[Python-Dev] PEP 554 v3 (new interpreters module)

Nick Coghlan ncoghlan at gmail.com
Thu Oct 5 23:38:23 EDT 2017

On 6 October 2017 at 11:48, Eric Snow <ericsnowcurrently at gmail.com> wrote:

> > And that's the real pay-off that comes from defining this in terms of the
> > memoryview protocol: Py_buffer structs *aren't* Python objects, so it's
> only
> > a regular C struct that gets passed across the interpreter boundary (the
> > reference to the original objects gets carried along passively as part of
> > the CIV - it never gets *used* in the receiving interpreter).
> Yeah, the (PEP 3118) buffer protocol offers precedent in a number of
> ways that are applicable to channels here.  I'm simply reticent to
> lock PEP 554 into such a specific solution as the buffer-specific CIV.
> I'm trying to accommodate anticipated future needs while keeping the
> PEP as simple and basic as possible.  It's driving me nuts! :P  Things
> were *much* simpler before I added Channels to the PEP. :)

Starting with memory-sharing only doesn't lock us into anything, since you
can still add a more flexible kind of channel based on a different protocol
later if it turns out that memory sharing isn't enough.

By contrast, if you make the initial channel semantics incompatible with
multiprocessing by design, you *will* prevent anyone from experimenting
with replicating the shared memory based channel API for communicating
between processes :)

That said, if you'd prefer to keep the "Channel" name available for the
possible introduction of object channels at a later date, you could call
the initial memoryview based channel a "MemChannel".

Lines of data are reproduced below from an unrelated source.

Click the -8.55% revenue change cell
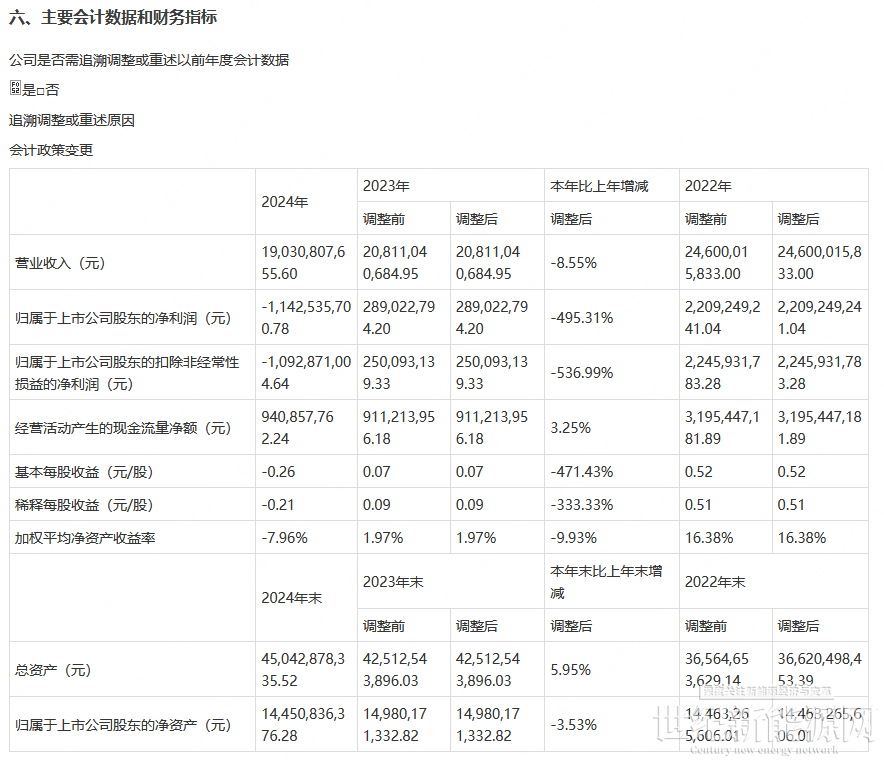The image size is (884, 760). click(574, 263)
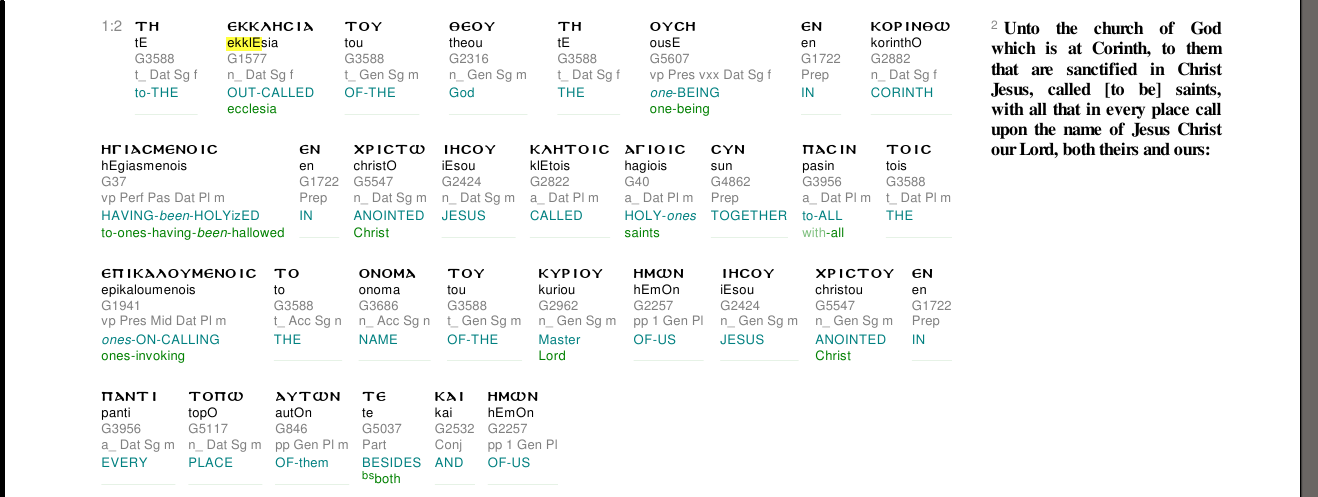Click verse number 1:2

click(112, 26)
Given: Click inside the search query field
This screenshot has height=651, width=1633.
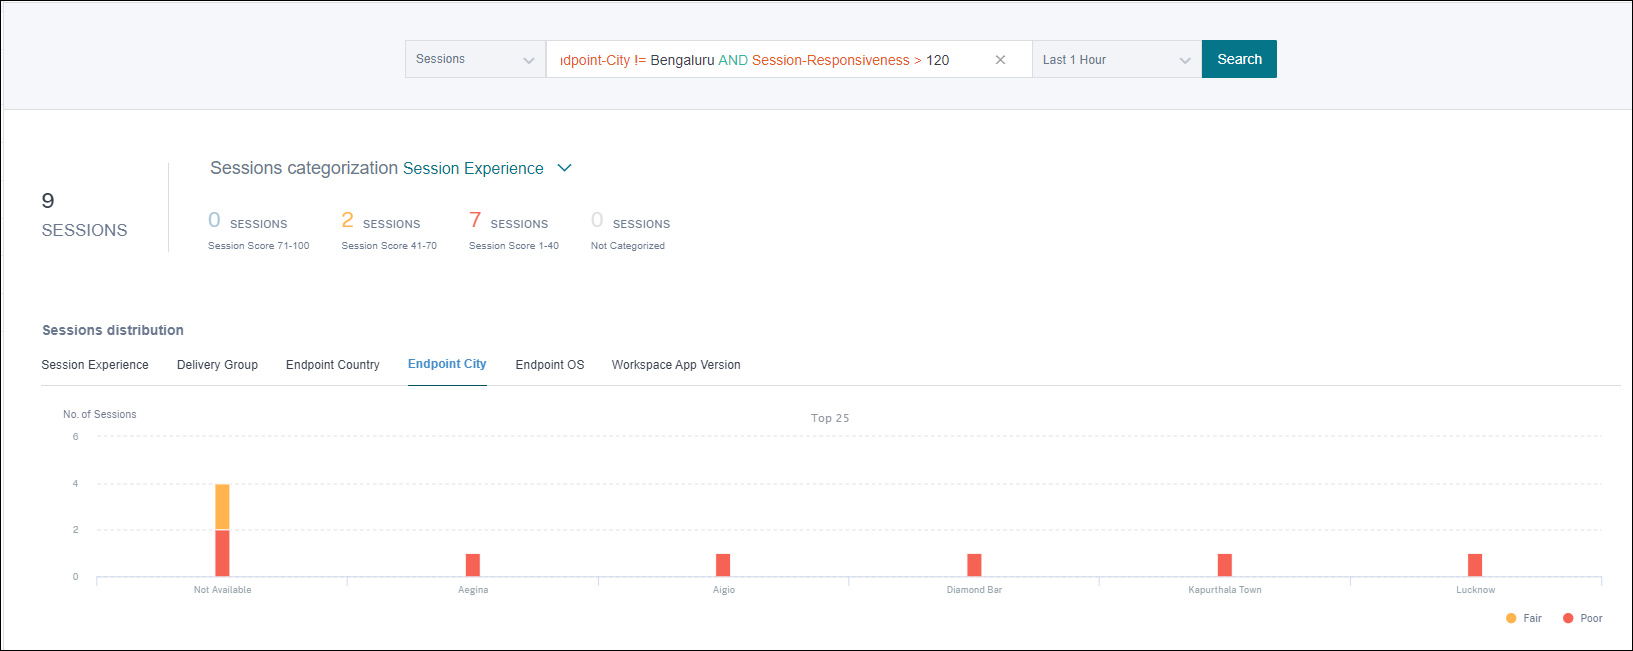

> > I don't think we should be touching the behaviour of core builtins
> solely to
> > enable message passing to subinterpreters without a shared GIL.
> Keep in mind that I included the above as a possible solution using
> tp_share() that would work *after* we stop sharing the GIL.  My point
> is that with tp_share() we have a solution that works now *and* will
> work later.  I don't care how we use tp_share to do so. :)  I long to
> be able to say in the PEP that you can pass bytes through the channel
> and get bytes on the other side.

Memory views are a builtin type as well, and they emphasise the practical
benefit we're trying to get relative to typical multiprocessing
arranagements: zero-copy data sharing.

So here's my proposed experimentation-enabling development strategy:

1. Start out with a MemChannel API, that accepts any buffer-exporting
object as input, and outputs only a cross-interpreter memoryview subclass
2. Use that as the basis for the work to get to a per-interpreter locking
arrangement that allows subinterpreters to fully exploit multiple CPUs
3. Only then try to design a Channel API that allows for sharing builtin
immutable objects between interpreters (bytes, strings, numbers), at a time
when you can be certain you won't be inadvertently making it harder to make
the GIL a truly per-interpreter lock, rather than the current process
global runtime lock.

The key benefit of this approach is that we *know* MemChannel can work: the
buffer protocol already operates at the level of C structs and pointers,
not Python objects, and there are already plenty of interesting
buffer-protocol-supporting objects around, so as long as the CIV switches
interpreters at the right time, there aren't any fundamentally new runtime
level capabilities needed to implement it.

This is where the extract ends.